- **Directions for this task**
Please copy the records below word for word, leaving out the pictures.

··· Dataset entries

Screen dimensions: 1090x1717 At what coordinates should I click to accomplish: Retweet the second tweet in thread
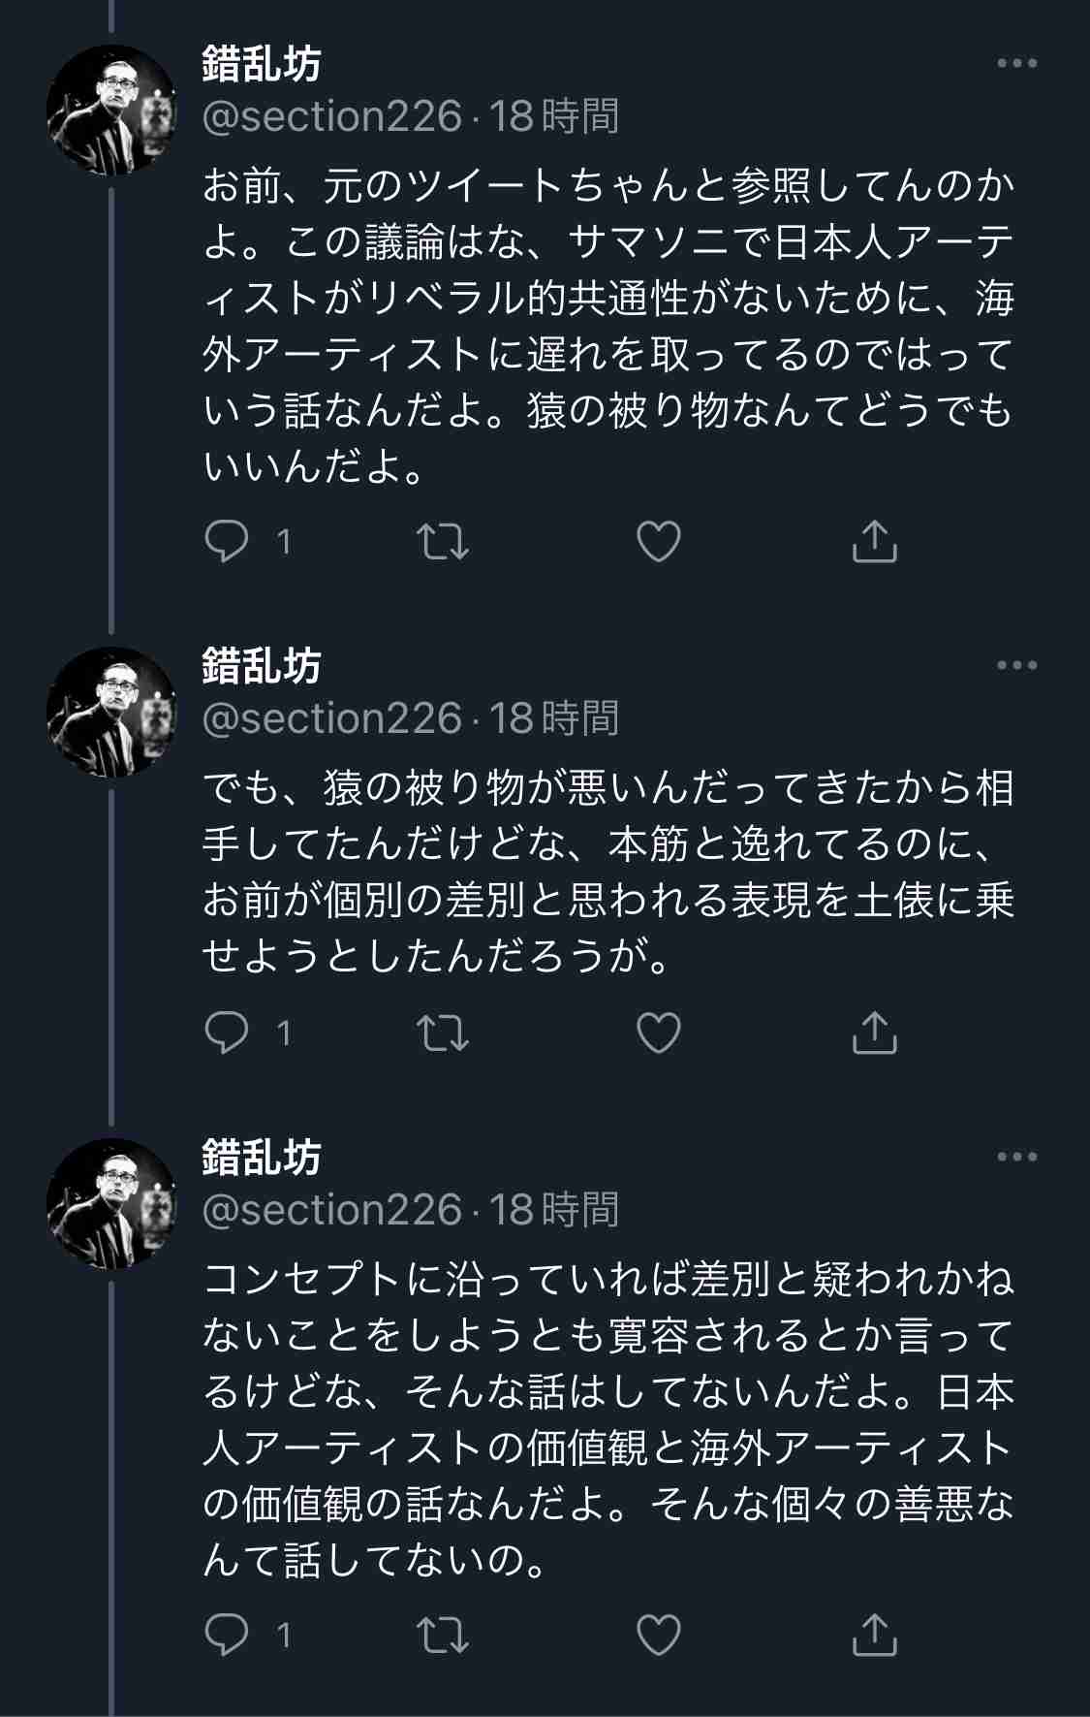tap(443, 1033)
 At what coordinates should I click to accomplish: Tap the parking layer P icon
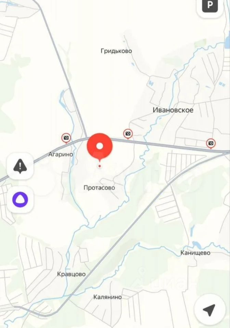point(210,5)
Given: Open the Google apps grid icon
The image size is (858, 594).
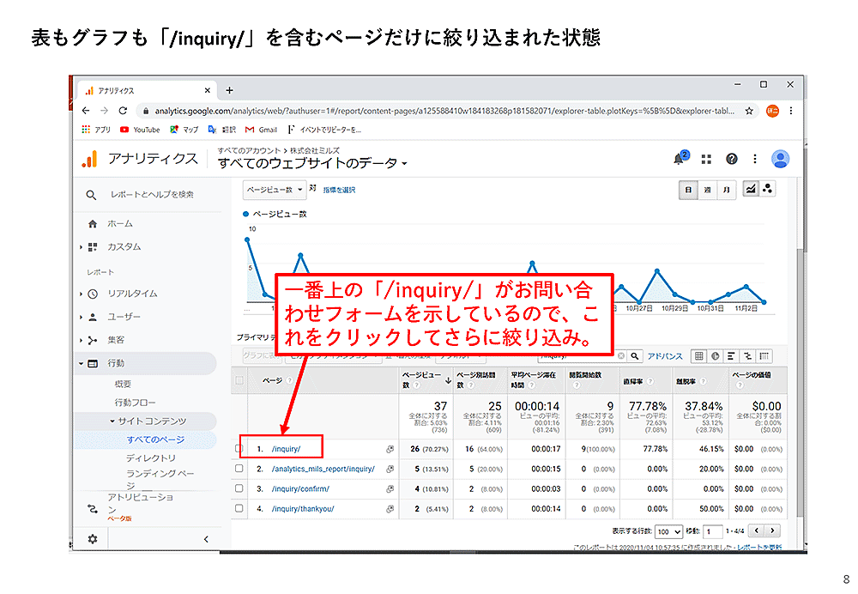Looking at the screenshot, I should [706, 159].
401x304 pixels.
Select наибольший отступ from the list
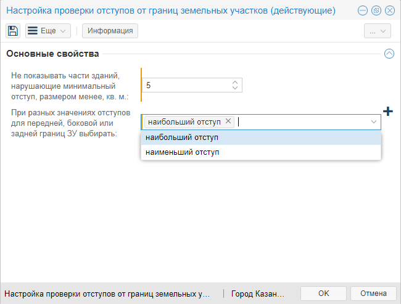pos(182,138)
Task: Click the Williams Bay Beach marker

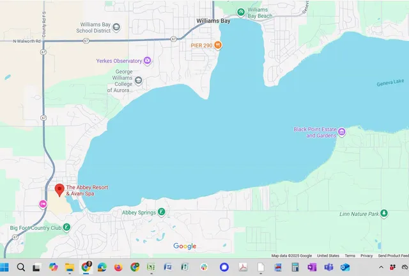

······

- **Solution**
Screen dimensions: 1090x1717 At what coordinates should I click to accomplish: Retweet the second tweet in thread
tap(443, 1033)
 At what coordinates should I click to accomplish: Tap the parking layer P icon
point(210,5)
Given: Open the Google apps grid icon
The image size is (858, 594).
Looking at the screenshot, I should [706, 159].
401x304 pixels.
Select наибольший отступ from the list
pos(182,138)
Task: Click the Williams Bay Beach marker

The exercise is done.